Yes, the competent New England bootfitting world is very small. Who is this bootfitter? I may know him, or of him. Have fun getting new boots!! :thumb:
 

liquidfeet

Ski Diva Extraordinaire
Honestly, my only concern is my darn uber low instep.. I know that everything else is possible to get right. Length is easy, width is doable the way this bootfitter does it for me, alignment is a pain but doable.. the one thing I've NEVER had is good instep contact. I'll get kind of a feathery light contact, and that's as good as it's ever been. I really want to get stronger contact there, I just don't know if it's possible with my foot dimensions since it never has been yet regardless of sizing down as much as possible.
I also have a non-existent instep. I've had bootfitters tell me that volume measurement they do with the tape measure that starts behind the heel, goes up and around the ankle, then back down to where it started is extremely small. Grrr.

My bootfitter raised up my foot by adding a shim under the bootboard, then had to modify the shell around my foot in spots to provide appropriate space for my knobby parts.
 

liquidfeet

Ski Diva Extraordinaire
Thanks! I did emphasize this to him, so we'll see what he comes up with. I mean, it might end up that I need some type of aftermarket liner etc. since I've never found a boot small enough in that area. We'll see though, I'm so curious to see what he tries putting me in. I was even thinking today, hmmmm could I ever fit into a 22.5?? lol I really doubt it though.
When I got my last boots I planned ahead to toss the original liner and replace it with a Zip Fit on day one. My guy ordered that liner ahead of time so it would be there. That liner worked. Have you considered something like this? Expensive, but that issue doesn't hurt as much as a poorly fitting boot.
 

MissySki

Angel Diva
Nope, I don't know many people over in that part of the ski world. Are you an Okemo skier?

No, I actually ski at Sunday River in Maine (I know total opposite direction from me in MA lol, not as far though.. 2.5 versus 4 hours each way).. But I've continuously made the trek to go back to Torin whenever I have an issue now because I haven't found anyone closer that has been anywhere near as good or better where I live or ski. Literally other bootfitters CANNOT figure out how to deal with my forefoot. Torin has dealt with that on 3 pairs of boots for me now perfectly when I was left in immense pain from everyone else who couldn't fix me after repeatedly trying to. It is SOOOOOOOO weird to me that others can't do this for me. Shame on me for not going to him sooner to start fresh versus having him be the fixer only. Hopefully we can get it right on this one. He's always been very patient with my antics and didn't even charge me the last few times I was there. I think he's just been waiting until I came to my senses and actually did this with him lol.

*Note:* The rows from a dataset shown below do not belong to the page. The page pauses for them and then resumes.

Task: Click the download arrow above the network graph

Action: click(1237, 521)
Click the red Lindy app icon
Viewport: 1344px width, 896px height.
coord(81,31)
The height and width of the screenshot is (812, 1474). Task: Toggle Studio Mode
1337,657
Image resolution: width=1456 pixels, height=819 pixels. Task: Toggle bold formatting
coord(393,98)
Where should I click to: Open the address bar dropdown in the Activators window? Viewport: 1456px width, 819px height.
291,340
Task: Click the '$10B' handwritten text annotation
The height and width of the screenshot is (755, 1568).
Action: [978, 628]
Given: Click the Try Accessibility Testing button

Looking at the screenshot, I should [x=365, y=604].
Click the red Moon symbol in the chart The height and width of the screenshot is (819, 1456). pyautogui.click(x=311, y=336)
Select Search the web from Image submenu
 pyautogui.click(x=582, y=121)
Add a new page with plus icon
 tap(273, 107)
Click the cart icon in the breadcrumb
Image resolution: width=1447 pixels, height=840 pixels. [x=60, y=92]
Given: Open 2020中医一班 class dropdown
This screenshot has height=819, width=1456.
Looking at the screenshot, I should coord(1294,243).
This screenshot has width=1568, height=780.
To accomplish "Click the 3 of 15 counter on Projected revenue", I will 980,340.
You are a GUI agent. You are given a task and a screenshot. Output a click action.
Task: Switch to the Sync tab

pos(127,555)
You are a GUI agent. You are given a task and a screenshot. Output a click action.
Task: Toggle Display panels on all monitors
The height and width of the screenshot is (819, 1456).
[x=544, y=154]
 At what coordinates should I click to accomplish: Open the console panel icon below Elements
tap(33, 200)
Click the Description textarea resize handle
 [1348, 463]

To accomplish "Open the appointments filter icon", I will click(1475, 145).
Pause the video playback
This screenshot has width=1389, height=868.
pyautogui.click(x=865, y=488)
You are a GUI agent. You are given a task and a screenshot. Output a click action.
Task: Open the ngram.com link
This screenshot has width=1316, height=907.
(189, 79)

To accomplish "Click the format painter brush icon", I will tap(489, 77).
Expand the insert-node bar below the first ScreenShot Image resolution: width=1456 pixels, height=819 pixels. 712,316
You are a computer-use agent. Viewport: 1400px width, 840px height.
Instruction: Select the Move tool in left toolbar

When I announced that I was finally ready to get new boots (would have been last year if it weren't for the Covid travel restrictions in VT) his response was that he couldn't wait to build me a pair of boots. I found that such an interesting way of putting it. Build.. And then when I was trying to figure out a time to head up he was like the earlier the better, it's going to be a long day! It all just gives me confidence that we are not going to leave any stone unturned and that we are both aware that out of the box is not anything that will ever work for me. It's going to take a bunch of work for sure.